## Work to complete
Pictures in the listing do not belong in the copy, which should repeat exactly the lines from the one holding "The width and height of the screenshot is (714, 525)." through the last line.

## Data records
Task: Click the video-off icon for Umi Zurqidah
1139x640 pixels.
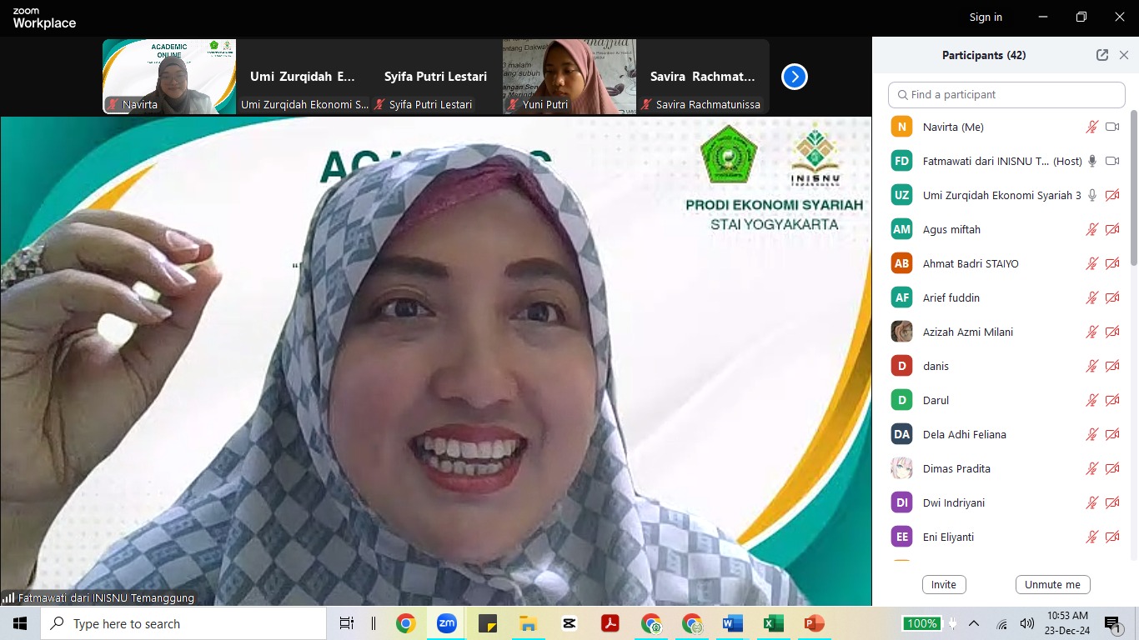Action: click(1111, 196)
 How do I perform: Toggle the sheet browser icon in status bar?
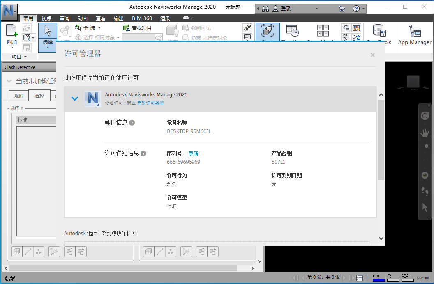point(359,277)
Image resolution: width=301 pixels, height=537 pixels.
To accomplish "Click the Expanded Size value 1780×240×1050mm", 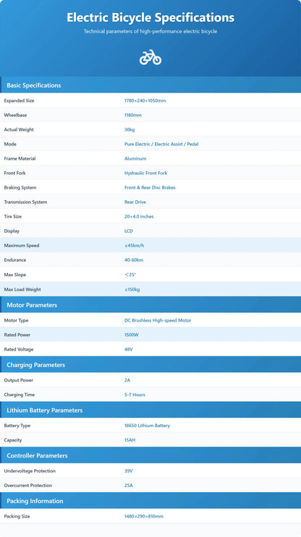I will (145, 100).
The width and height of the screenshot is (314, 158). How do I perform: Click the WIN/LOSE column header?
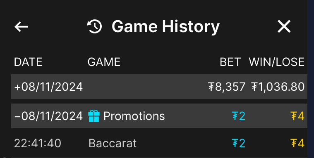(276, 62)
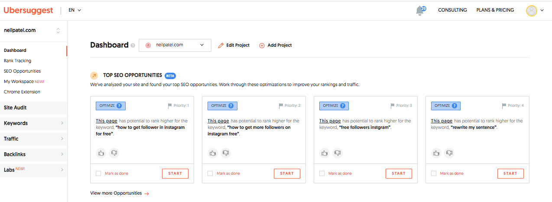This screenshot has height=202, width=552.
Task: Expand the Backlinks sidebar section
Action: [x=33, y=154]
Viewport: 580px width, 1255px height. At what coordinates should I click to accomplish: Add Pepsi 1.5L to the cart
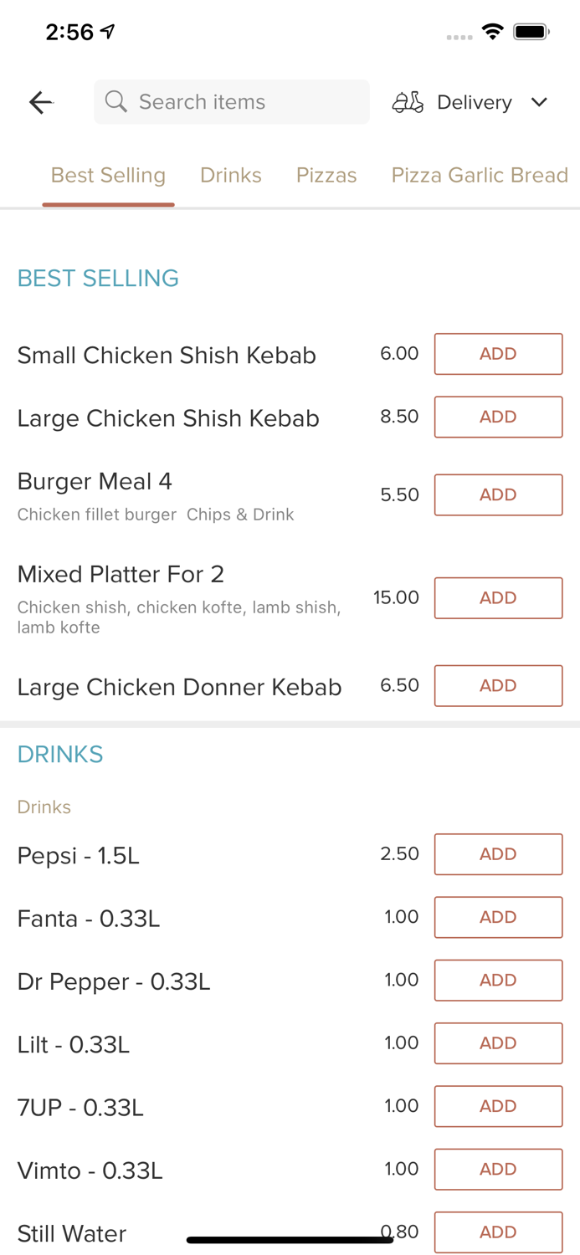[x=498, y=854]
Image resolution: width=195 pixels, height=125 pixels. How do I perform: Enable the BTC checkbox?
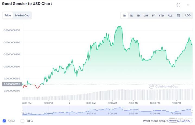pos(23,121)
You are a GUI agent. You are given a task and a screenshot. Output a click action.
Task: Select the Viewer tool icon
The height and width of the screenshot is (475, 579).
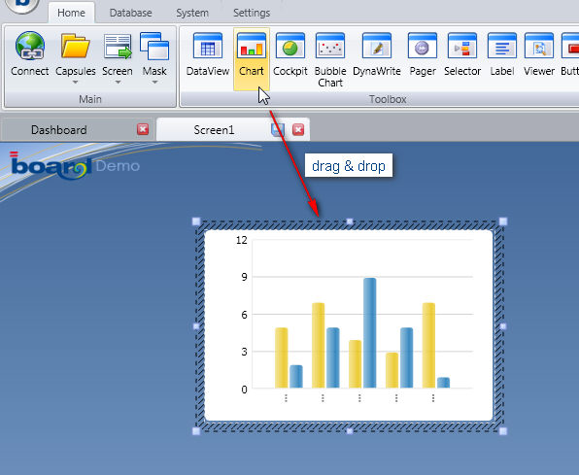click(539, 46)
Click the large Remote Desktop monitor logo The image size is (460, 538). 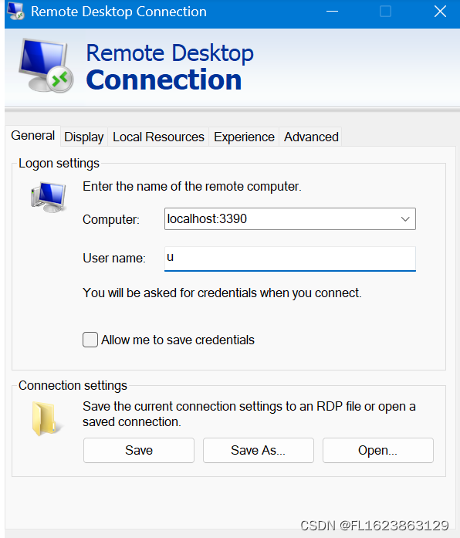(x=46, y=66)
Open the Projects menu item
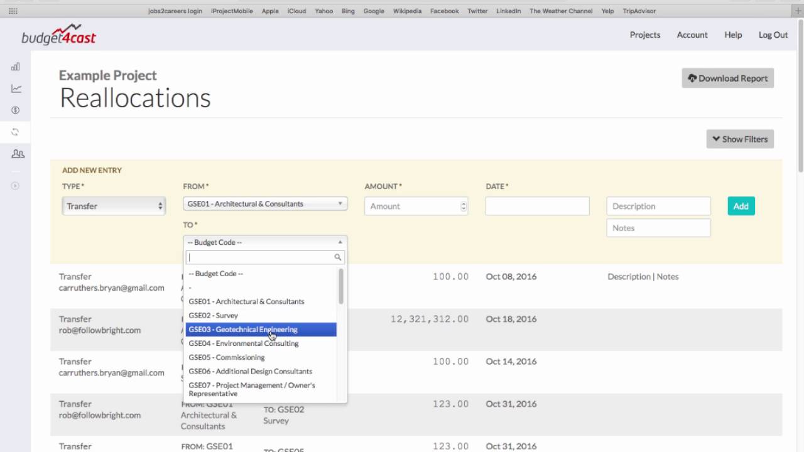The image size is (804, 452). coord(644,35)
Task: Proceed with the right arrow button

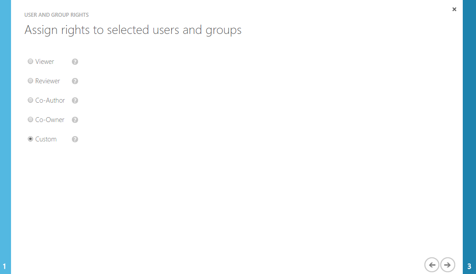Action: click(447, 265)
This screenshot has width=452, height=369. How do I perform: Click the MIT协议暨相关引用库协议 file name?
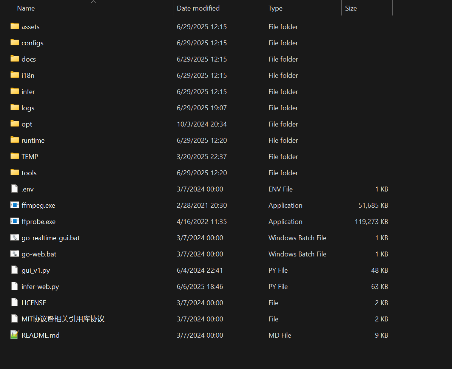(x=63, y=319)
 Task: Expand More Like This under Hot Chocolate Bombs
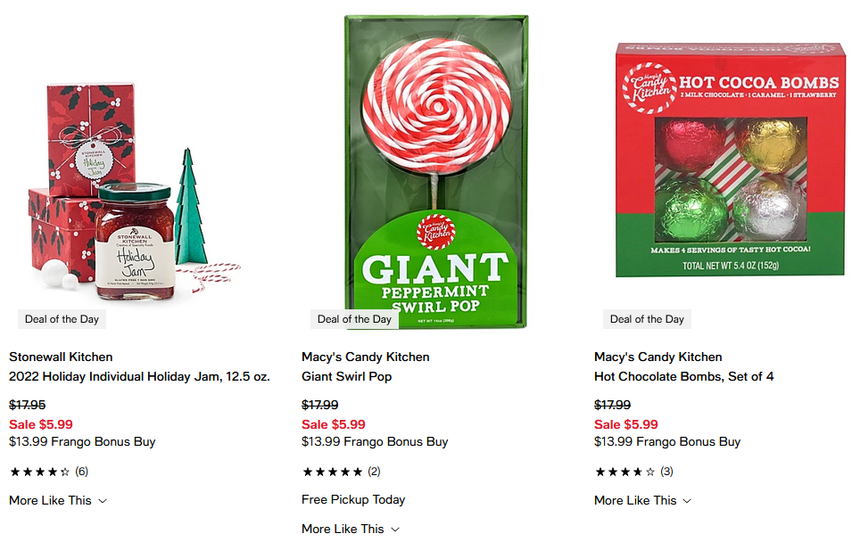tap(643, 501)
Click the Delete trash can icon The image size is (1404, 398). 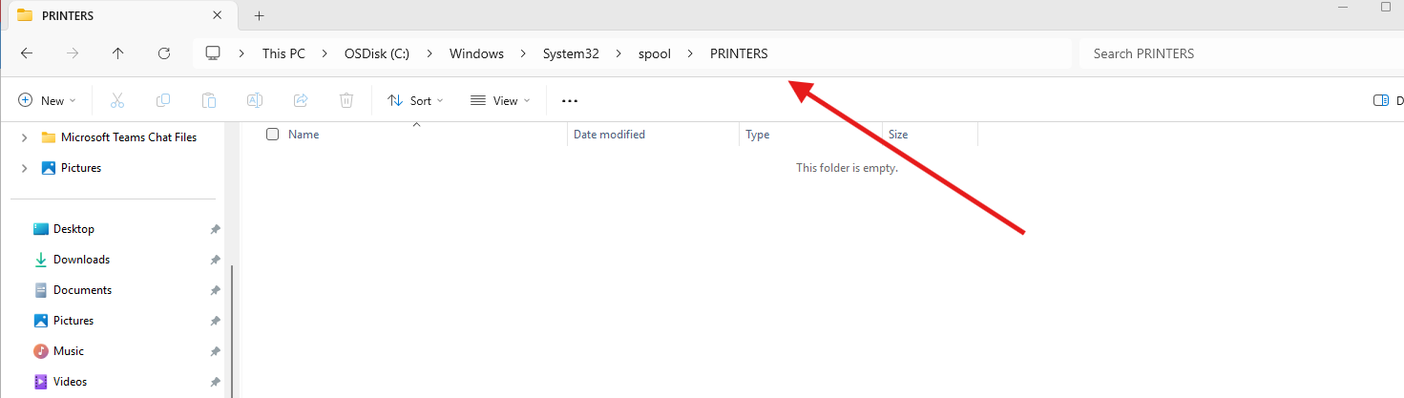click(346, 100)
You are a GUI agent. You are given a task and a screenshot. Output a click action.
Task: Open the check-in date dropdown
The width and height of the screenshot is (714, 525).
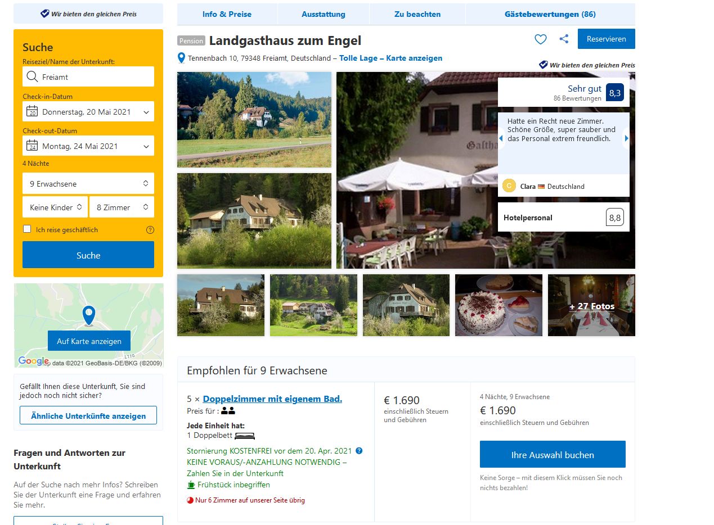tap(88, 112)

## Problem solution
The width and height of the screenshot is (714, 525).
tap(88, 112)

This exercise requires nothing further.